Olivier de Souza : Il ne s’agit pas pour l’Afrique de renoncer à profiter de ce qui se présente désormais comme une opportunité commerciale. Pour moi, il s’agit plutôt pour le continent de faire des arbitrages entre vendre son gaz et s’en servir pour stimuler son propre développement. Je m’explique. Prenez un pays comme l’Egypte. Lorsque le Zohr a été découvert en 2015 et que plusieurs autres périmètres gaziers ont suivi dans la foulée, les autorités ont mis un point d’honneur ne pas vendre le combustible, mais à injecter ces nouveaux volumes dans les réseaux de distribution afin de satisfaire la demande domestique dont la croissance était alors très élevée. D’ailleurs, le recours aux importations coûtait beaucoup en termes de devises extérieures. Une fois qu’ils ont fait cela, ils ont réussi à atteindre l’autosuffisance gazière en 2018. Mais il y avait toujours des volumes supplémentaires de gaz qui ne pouvaient plus être consommés sur place. Alors, les autorités ont décidé de faire du pays un hub régional du gaz, qui alimentera les pays voisins. Donc, on a dans un premier temps renoncé à vendre, ce qui a permis de réduire la facture des importations de gaz et ensuite, on a commercialisé le produit, ce qui a permis d’augmenter les recettes d’exportation. Le pays gagne sur les deux tableaux. Pour moi, c’est un exemple parfait d’arbitrage à faire. Mais chaque pays à des réalités différentes. Il revient aux dirigeants de décider en fonction des politiques énergétiques, de la demande en énergie et des besoins budgétaires, de privilégier ou non les recettes d’exportation. Mais la meilleure approche à mon avis est d’arriver à satisfaire sa demande tout en profitant de l’exportation pour améliorer ses recettes publiques. Si cela est clair, il ne servira à rien de renoncer aux recettes d’exportation vers l’Europe. Pour aller plus loin, je dirai qu’il n’y a pas que l’Europe qui est un gros marché de consommation. Les pays africains peuvent et doivent privilégier les meilleurs deals et commercer avec les plus offrants.
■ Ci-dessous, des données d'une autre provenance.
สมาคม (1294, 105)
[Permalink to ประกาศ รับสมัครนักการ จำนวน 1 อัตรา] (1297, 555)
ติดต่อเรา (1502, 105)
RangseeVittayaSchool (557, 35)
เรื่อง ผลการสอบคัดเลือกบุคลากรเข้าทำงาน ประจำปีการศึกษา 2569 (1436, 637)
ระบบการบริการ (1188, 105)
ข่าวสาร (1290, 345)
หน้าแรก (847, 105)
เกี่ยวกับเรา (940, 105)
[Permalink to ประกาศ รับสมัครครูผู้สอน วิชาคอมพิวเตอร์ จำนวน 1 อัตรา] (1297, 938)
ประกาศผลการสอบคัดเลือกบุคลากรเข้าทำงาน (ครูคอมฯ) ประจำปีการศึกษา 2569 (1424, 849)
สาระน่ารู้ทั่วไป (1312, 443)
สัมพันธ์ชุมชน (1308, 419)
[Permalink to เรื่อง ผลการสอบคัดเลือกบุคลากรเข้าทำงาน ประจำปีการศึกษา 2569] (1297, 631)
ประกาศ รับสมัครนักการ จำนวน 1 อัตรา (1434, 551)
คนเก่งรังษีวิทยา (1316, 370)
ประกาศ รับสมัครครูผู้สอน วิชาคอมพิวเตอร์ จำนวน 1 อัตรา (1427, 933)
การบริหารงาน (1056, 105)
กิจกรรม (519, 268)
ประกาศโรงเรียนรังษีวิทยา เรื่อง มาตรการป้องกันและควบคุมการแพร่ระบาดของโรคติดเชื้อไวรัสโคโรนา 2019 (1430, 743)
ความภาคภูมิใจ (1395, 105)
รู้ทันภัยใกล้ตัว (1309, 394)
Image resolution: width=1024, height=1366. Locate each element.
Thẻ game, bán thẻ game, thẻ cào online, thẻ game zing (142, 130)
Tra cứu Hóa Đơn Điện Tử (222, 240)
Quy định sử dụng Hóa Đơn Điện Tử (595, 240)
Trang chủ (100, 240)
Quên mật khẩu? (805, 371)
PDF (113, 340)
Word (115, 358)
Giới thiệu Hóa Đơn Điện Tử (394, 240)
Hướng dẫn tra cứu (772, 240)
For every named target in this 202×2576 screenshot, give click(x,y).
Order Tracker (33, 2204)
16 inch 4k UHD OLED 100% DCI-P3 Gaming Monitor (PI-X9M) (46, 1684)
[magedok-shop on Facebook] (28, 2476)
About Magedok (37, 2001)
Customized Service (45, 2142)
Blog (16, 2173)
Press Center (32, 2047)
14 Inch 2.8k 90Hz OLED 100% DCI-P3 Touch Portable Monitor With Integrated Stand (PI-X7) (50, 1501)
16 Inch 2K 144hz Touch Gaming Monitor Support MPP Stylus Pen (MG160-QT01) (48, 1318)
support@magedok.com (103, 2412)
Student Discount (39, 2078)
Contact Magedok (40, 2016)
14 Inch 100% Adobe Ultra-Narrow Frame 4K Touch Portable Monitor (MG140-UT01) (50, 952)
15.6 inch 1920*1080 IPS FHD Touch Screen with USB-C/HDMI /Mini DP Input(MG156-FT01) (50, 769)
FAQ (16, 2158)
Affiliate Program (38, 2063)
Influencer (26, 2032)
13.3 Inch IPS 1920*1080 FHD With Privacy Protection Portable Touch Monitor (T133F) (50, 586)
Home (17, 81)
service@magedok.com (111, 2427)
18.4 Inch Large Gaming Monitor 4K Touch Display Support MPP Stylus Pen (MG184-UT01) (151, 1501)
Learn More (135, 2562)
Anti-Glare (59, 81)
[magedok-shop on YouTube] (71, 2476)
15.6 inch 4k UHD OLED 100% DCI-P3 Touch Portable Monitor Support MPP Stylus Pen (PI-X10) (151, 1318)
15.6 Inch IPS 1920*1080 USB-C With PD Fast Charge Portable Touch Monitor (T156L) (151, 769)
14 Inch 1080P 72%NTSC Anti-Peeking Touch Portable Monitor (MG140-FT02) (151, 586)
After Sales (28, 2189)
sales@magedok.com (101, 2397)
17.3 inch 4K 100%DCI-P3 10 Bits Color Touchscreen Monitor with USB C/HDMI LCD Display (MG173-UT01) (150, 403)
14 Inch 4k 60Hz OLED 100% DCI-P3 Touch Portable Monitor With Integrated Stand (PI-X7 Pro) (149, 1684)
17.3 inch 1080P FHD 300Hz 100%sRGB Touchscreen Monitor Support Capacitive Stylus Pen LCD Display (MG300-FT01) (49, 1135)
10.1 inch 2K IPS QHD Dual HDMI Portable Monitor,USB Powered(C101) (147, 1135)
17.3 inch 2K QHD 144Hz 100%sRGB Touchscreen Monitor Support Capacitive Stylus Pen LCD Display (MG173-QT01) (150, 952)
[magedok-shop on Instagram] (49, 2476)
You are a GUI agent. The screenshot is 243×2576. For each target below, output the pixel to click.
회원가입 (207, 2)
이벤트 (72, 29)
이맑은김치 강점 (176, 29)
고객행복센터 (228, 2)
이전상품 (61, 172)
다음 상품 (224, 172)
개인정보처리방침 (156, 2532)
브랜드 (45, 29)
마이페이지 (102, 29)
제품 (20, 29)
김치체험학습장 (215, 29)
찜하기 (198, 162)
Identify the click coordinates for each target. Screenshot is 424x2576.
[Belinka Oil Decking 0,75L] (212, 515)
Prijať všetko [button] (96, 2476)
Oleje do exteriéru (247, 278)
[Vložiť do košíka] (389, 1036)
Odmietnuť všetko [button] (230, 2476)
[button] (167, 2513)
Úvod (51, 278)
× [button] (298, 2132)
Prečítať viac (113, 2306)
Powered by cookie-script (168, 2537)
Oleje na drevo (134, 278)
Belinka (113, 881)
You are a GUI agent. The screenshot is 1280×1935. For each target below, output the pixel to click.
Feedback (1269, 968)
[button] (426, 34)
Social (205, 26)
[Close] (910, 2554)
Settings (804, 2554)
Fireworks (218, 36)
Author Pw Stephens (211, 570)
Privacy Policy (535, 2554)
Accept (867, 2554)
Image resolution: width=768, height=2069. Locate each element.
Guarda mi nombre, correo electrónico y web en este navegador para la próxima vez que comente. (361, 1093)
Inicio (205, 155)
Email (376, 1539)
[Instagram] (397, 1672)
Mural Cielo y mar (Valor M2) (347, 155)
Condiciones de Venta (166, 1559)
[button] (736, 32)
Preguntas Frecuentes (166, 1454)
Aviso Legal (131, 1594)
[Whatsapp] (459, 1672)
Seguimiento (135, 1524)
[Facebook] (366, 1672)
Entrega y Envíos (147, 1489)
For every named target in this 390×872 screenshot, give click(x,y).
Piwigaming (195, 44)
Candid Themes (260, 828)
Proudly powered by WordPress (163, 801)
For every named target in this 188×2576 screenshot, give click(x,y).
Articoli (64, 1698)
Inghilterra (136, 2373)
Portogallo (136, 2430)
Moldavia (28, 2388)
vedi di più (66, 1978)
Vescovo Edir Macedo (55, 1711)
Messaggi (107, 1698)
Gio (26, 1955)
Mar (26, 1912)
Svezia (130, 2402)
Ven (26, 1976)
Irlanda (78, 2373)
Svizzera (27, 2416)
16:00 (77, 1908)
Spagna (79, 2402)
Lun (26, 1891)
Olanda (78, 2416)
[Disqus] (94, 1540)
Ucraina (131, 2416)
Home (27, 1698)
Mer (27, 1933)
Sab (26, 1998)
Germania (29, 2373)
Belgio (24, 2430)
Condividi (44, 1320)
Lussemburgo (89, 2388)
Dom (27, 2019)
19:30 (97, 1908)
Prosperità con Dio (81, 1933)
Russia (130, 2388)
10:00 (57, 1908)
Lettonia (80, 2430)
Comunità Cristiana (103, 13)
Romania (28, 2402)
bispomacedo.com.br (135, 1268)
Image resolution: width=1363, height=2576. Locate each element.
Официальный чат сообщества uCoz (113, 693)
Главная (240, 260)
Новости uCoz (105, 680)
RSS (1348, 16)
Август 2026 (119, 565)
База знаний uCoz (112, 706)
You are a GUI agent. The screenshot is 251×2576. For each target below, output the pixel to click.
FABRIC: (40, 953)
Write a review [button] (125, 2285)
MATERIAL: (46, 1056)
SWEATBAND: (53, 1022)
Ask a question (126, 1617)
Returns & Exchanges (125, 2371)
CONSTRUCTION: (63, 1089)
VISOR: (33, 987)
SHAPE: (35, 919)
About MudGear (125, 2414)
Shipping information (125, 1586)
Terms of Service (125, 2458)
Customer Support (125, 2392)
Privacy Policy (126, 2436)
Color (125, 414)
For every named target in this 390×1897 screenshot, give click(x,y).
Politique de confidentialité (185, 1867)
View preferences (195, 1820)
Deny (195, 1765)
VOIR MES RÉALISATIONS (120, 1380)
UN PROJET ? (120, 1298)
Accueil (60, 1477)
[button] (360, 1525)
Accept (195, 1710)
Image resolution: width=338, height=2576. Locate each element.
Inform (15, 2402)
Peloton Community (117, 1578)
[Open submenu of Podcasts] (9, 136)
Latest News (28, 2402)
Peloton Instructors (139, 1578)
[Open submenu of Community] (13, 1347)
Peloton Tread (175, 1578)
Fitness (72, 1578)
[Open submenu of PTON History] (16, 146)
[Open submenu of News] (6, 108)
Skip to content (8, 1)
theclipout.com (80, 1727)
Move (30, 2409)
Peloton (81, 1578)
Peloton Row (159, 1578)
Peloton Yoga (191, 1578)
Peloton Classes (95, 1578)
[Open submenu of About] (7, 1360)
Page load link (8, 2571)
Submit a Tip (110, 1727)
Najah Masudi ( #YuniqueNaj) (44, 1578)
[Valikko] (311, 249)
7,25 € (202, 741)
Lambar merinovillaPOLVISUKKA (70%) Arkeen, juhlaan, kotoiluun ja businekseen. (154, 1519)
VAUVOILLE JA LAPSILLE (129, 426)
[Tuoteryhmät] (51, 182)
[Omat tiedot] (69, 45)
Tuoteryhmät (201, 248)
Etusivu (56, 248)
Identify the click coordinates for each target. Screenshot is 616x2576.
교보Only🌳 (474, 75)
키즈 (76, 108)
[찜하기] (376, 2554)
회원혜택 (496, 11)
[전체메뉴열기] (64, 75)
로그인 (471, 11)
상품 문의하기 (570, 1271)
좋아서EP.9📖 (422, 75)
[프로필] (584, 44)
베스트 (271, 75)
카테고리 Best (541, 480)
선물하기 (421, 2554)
AE : Pour extraire le gaz et le distribuer sur l’ensemble du continent, il faut d’importantes ressources financières. Comment l’Afrique peut-elle réunir de tels capitaux à l’heure où les banques internationales ne veulent plus financer les énergies fossiles ?

Olivier de Souza : Je pense que l’Afrique peut mobiliser des capitaux en interne, si les banques internationales venaient à lui tourner le dos. Mobiliser des capitaux, surtout pour des questions aussi importantes, est la partie la moins complexe quand le projet est qualitatif, qu’il a du sens et qu’il a le potentiel d’impacter réellement. La problématique des capitaux dans ce scénario a déjà été abordée par la Chambre africaine de l’énergie (CAE), qui a suggéré plusieurs options aux pays producteurs. L’une d’entre elles est de leur demander de mobiliser 5% de leurs recettes pétrolières par an. Par rapport à 2021, cela correspond à 5 milliards de dollars. En faisant appel à l’épargne publique et en sollicitant les fonds de pension qui gèrent plus de 350 milliards de dollars d’actifs et recherchent toujours des opportunités d’investissement de long terme, il y a également moyen de lever des capitaux. D’ailleurs, l’une des options les plus envisagées actuellement est la création d’une banque africaine de l’énergie. L’idée émane du ministre équato-guinéen du pétrole et a reçu l’adhésion de son homologue nigérian. Je pense qu’il y a vraiment moyen de financer les infrastructures énergétiques africaines avec des capitaux africains, si la volonté politique y est.